Under the direction of the Sr. Director, GxP & EHS Corporate Audit, this individual will be responsible for assisting with the associated related activities that will provide primarily Good Manufacturing Practice.

Responsibilities include, but are not limited to:

  • Independently plan/ lead/participate/report on internal/external GMP audits of Celgene and its partners, identifying GMP compliance gaps or risks.

  • Provide GMP compliance consultation and expertise to internal and external customers.

  • Perform tasks and work to achieve company goals and organizational objectives.

  • Lead audits of global processes in support of Celgene’s pharmaceutical/biotech/CAR-T products.

  • Conduct “mock” pre-approval inspection readiness assessments; advise and support the sites in executing remediation actions to ensure compliance to regulatory and Celgene expectations.

  • Participate in development of periodic compliance reviews for analysis and trending of GMP audit and inspection findings to stakeholders.

  • Maintain audit database for observations and audit CAPA.

  • Contribute to the development and implementation of Standard Operating Procedures.

  • Serve as a subject matter expert within the GMP discipline.

  • Apply advanced theory, technical principles, expert judgment, and cross-functional expertise to independently address a broad range of complex problems.

  • Notify Management of potential quality or regulatory issues that may affect product quality or regulatory compliance.

  • Assist in the development of the annual audit plan (where applicable).

  • Develop and deliver GMP Compliance training and participate with training and development of junior staff.

Skills/Knowledge Required:

  • A thorough knowledge of the drug development process, pharmaceutical/biotech/CAR-T manufacturing and testing, quality systems, compliance regulations (national and international), scientific terminology, company quality assurance procedures and policies, the use of the computer and software developmental methodologies, and quality auditing/evaluation techniques.

  • Ability to analyze emerging compliance issues and recommend strategies to manage compliance risks.

  • Advanced subject matter expert in global GMP regulations and guidance’s.

  • Basic Knowledge in global GMP Regulations and guidance.

  • Detailed oriented, excellent written, oral communication, organization, investigation, and negotiation skills, and be diplomatic.

  • Previous direct manufacturing/QA experience with CAR-T/Biologics products is preferred


Position require about 25% domestic and international travel.

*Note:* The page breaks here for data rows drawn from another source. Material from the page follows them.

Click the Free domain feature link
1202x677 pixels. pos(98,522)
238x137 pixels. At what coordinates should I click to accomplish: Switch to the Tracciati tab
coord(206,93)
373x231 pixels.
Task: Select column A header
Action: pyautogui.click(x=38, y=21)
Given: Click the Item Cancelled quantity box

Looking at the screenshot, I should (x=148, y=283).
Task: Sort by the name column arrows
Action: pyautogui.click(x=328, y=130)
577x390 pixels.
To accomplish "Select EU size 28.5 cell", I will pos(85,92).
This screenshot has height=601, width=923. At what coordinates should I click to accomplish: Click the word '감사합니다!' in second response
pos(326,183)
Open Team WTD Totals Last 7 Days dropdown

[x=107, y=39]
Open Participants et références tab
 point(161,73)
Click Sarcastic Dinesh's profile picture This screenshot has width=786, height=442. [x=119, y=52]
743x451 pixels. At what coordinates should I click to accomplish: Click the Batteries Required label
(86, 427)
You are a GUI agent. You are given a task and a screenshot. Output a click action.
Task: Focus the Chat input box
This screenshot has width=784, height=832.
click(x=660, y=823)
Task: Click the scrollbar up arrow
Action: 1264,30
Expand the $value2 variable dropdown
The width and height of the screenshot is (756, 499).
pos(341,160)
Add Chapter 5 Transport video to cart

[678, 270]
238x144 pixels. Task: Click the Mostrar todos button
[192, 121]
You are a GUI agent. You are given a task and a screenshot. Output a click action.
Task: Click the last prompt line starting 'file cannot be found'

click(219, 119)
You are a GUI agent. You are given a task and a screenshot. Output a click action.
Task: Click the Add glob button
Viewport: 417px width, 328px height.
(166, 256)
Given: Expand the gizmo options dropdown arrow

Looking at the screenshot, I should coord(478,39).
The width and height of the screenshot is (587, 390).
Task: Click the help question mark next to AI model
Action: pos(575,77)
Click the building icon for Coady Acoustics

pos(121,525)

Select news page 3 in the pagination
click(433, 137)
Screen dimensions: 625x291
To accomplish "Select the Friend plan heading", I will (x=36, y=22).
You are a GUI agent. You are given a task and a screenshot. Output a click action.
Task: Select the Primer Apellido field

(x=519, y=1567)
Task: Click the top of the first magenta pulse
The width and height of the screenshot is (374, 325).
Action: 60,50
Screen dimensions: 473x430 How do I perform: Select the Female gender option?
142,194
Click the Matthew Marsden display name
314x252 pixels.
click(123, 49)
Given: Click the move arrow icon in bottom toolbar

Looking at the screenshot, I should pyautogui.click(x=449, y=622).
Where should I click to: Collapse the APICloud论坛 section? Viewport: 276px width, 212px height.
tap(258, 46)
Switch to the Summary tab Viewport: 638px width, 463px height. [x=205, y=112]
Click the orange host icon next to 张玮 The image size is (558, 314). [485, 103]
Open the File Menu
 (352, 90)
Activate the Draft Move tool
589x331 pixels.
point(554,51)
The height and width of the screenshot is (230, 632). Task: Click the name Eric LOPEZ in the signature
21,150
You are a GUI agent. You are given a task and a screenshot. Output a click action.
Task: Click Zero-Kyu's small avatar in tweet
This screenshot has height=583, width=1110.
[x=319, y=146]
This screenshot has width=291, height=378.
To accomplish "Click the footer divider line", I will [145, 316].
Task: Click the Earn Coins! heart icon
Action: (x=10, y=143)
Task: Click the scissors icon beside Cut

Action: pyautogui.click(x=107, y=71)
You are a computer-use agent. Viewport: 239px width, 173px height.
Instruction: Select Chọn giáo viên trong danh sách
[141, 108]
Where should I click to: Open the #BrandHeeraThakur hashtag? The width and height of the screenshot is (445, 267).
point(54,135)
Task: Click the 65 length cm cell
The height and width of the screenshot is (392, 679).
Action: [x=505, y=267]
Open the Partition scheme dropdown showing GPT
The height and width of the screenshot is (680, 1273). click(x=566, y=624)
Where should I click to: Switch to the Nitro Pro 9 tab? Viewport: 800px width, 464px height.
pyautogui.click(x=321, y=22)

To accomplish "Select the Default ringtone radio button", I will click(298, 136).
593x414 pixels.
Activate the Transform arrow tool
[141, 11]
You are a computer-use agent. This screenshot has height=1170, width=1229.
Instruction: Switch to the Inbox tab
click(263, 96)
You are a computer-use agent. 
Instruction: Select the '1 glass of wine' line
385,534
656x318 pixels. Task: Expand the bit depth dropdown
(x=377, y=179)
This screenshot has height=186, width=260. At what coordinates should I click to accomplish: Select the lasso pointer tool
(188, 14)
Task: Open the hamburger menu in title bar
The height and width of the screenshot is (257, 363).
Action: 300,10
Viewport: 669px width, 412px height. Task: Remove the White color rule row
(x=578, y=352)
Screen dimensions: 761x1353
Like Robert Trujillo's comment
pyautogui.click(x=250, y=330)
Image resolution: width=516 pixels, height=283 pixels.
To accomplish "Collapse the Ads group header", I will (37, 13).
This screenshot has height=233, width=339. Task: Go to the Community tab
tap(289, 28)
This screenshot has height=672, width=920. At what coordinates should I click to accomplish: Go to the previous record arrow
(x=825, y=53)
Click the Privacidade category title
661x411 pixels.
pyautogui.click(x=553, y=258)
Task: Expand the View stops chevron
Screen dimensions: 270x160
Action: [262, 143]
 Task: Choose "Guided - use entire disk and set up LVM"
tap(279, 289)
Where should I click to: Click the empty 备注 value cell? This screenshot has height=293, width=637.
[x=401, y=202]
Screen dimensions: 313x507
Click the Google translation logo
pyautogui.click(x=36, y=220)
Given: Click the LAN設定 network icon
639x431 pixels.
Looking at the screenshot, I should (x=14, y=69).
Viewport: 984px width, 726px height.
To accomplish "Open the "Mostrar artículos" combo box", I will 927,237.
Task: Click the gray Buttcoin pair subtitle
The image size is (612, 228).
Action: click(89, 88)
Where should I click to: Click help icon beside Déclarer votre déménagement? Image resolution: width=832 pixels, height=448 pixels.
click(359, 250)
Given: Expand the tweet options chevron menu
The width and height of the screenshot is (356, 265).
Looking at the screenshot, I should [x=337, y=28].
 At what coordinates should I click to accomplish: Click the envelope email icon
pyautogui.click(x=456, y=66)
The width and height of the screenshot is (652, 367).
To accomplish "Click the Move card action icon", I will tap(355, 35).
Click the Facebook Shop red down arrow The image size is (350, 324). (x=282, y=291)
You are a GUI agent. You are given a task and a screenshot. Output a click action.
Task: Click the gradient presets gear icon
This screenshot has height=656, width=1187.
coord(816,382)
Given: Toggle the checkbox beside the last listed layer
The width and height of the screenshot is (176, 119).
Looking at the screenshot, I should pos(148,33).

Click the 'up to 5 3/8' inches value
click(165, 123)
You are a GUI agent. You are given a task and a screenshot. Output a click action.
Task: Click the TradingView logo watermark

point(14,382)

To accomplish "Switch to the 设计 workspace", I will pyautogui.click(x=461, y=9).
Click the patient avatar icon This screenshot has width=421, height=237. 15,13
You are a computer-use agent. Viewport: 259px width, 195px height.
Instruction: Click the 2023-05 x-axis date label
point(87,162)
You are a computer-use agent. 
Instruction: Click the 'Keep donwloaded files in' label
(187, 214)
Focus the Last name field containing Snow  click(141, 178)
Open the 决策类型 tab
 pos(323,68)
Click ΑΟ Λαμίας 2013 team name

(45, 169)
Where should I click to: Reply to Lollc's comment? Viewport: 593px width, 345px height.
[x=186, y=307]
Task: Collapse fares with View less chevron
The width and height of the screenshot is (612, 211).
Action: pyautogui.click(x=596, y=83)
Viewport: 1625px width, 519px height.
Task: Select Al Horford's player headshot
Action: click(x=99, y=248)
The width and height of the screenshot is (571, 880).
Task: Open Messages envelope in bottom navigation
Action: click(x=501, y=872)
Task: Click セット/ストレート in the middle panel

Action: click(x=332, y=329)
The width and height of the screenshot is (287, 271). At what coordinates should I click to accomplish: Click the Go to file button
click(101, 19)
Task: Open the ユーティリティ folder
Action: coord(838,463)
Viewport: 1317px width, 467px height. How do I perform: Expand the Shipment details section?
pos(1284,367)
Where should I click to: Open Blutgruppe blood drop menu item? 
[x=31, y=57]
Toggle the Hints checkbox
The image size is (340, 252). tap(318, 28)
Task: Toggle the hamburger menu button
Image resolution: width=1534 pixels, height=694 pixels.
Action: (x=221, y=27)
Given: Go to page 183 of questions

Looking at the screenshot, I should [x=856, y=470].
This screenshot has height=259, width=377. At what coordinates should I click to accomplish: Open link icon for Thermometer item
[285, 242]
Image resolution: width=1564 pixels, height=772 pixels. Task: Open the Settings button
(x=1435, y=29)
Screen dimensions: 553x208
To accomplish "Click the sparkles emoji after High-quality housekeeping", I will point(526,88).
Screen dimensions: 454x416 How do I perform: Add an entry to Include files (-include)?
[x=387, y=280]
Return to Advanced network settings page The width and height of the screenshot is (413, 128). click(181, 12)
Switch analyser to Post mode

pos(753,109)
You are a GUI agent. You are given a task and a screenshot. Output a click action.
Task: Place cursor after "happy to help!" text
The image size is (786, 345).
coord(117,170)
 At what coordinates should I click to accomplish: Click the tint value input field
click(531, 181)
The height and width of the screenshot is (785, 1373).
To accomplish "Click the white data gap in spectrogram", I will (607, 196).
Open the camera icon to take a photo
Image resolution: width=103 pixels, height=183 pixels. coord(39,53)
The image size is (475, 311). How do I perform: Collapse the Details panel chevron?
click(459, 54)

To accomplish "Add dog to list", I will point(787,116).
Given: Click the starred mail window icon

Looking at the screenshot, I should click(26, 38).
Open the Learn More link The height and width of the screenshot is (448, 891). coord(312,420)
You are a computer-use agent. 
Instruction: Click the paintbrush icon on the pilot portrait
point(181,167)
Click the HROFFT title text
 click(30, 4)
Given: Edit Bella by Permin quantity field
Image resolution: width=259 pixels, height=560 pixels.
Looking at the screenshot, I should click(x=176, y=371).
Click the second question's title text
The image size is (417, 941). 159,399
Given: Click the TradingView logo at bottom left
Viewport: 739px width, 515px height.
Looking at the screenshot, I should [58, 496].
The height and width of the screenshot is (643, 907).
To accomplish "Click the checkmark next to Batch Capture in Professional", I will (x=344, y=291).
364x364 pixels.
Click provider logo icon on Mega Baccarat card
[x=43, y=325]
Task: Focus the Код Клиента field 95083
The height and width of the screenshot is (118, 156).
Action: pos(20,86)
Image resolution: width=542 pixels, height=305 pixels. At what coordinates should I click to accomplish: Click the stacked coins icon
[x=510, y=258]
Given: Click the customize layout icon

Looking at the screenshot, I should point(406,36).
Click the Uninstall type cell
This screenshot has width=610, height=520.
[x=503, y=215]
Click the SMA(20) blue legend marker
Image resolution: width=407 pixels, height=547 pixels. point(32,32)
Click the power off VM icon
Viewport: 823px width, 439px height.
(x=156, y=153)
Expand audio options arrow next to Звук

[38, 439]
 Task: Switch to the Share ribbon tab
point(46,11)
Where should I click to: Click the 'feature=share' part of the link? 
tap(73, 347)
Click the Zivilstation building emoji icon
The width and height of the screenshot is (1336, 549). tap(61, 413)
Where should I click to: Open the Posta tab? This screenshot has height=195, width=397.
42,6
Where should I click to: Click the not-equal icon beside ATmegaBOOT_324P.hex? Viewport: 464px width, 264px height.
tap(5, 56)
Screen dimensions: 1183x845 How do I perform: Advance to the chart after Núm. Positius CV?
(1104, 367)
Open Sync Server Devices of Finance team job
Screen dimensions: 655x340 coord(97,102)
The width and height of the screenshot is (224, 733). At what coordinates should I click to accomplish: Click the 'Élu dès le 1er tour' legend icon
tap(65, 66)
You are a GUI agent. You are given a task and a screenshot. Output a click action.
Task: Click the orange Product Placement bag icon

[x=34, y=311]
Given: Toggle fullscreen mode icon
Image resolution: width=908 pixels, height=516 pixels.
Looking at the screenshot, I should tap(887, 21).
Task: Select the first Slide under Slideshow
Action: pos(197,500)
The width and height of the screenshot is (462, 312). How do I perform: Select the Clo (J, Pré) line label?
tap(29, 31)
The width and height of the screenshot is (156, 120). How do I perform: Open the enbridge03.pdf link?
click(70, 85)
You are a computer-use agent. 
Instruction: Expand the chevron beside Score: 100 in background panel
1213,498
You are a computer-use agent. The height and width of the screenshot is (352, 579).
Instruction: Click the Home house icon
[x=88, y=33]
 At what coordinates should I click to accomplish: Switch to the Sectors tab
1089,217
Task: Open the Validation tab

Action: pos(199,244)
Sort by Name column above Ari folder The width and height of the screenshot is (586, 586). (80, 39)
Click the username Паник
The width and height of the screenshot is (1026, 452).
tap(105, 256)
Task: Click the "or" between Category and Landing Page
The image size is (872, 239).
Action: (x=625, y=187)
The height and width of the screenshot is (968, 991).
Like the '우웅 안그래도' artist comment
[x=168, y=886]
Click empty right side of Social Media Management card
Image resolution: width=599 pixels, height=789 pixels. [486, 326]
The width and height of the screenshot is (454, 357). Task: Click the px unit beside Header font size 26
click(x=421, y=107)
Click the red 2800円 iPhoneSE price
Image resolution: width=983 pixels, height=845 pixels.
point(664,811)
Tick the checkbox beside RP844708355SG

Celgene is committed to equal opportunity in the terms and conditions of employment for all employees and job applicants without regard to race, color, religion, sex, sexual orientation, age, gender identity or gender expression, national origin, disability or veteran status. Celgene complies with all applicable national, state and local laws governing nondiscrimination in employment as well as employment eligibility verification requirements of the Immigration and Nationality Act. All applicants must have authorization to work for Celgene in the U.S.COMMITTED TO IMPROVING THE LIVES OF PATIENTS WORLDWIDE

At Celgene, we seek to deliver truly innovative and life-changing drugs for our patients. Our vision as a company is to build a major global biopharmaceutical corporation while focusing on the discovery, the development, and the commercialization of products for the treatment of cancer and other severe, immune, inflammatory conditions.

“At Celgene, we seek to deliver truly innovative and life-changing drugs for our patients.”

There are more than 300 clinical trials at major medical centers using compounds from Celgene. Investigational compounds are being studied for patients with incurable hematological and solid tumor cancers, including multiple myeloma, myelodysplastic syndromes, chronic lymphocytic leukemia (CLL), non-Hodgkin’s lymphoma (NHL), triple-negative breast cancer and pancreatic cancer. As committed as we are to clinical accomplishment, we are equally committed to patient support, which is a guiding principle at Celgene. We believe all who can benefit from our discoveries should have the opportunity to do so. Celgene puts patients first with industry-leading programs that provide information, support and access to our innovative therapies.